Other solutions were like that of Kant: Kantian ethics was in fact partly an attempt to create an objectivist ethics that could defend Christian morality, but by basing morality on moral principles derived from human reason, not from god per se.
So ultimately the most sophisticated Christian philosophers accept that morality does not come from the Bible or directly from god, but that it can be determined by human reason.
Although I am completely secular and do not believe in god, I suppose that liberal (non-fundamentalist) Christians could solve their moral conundrum.
Perhaps they might argue as follows.
If one is a sincere liberal Christian, then one might argue that, after all, morality can be independent of god in the sense that it is rationally possible for a moral system to exist even if (hypothetically) god did not.

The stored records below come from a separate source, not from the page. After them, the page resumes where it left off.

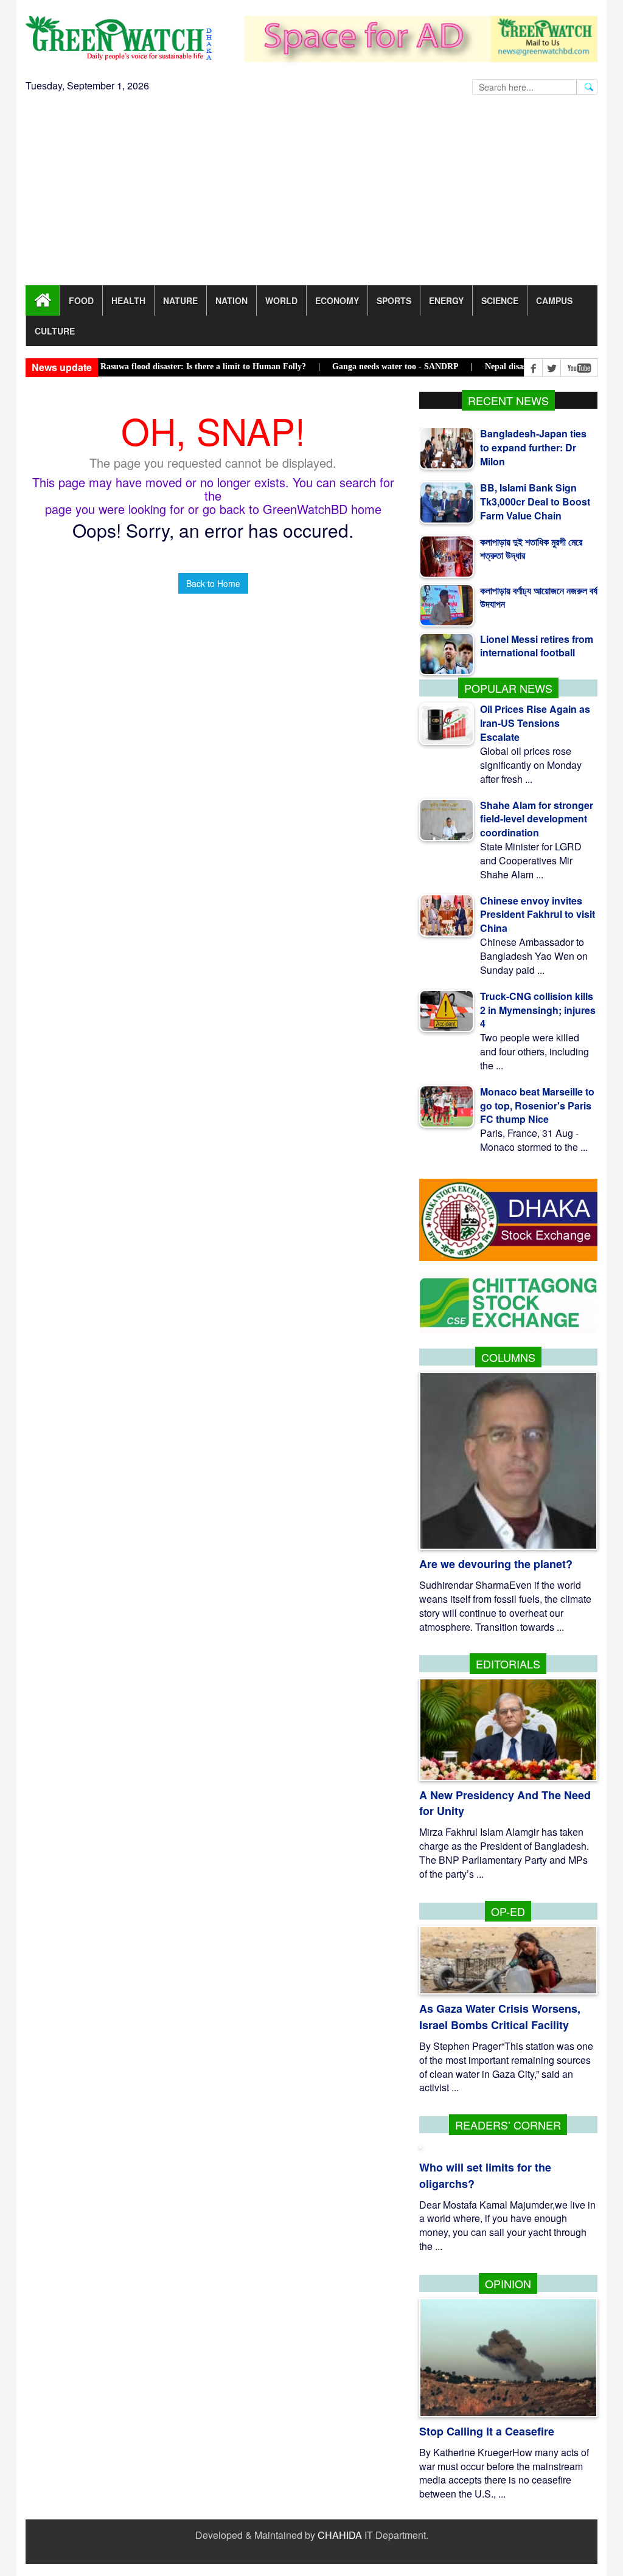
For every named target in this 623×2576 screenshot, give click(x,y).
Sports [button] (394, 300)
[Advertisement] (311, 194)
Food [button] (81, 300)
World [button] (281, 300)
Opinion (508, 2283)
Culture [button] (55, 331)
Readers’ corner (508, 2125)
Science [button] (499, 300)
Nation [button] (231, 300)
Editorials (508, 1664)
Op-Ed (508, 1911)
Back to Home (213, 583)
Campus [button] (554, 300)
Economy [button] (337, 300)
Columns (508, 1357)
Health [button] (128, 300)
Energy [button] (446, 300)
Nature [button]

That is to say, for a perfectly moral being to exist like god, he must follow a moral code that is not just subjective, but objective. Therefore there must be an independent, objective standard of morality. And god must obey it. So god is not really omnipotent in the crude sense of that term: his action is limited by the need to be logically consistent.
But what is the moral code? One solution is deontological ethics (like the system of Kant) and other choice is teleological/consequentialist ethics.
That is, one moral code might be some form of consequentalism. Mill once argued (perhaps insincerely) that god was a utilitarian. But some Christian philosophers do seriously argue that a god would be the perfect consequentialist: he could foresee all consequences of all hypothetical actions into the unbound future, and determine the morally right actions, suggesting these actions by general moral principles, although human beings can only ever have an imperfect grasp of what is perfectly right, because of lack of knowledge and the extreme difficulty of predicting the future.
Tawney, R. H. 1998. Religion and the Rise of Capitalism. Transaction, New Brunswick, N.J. and London.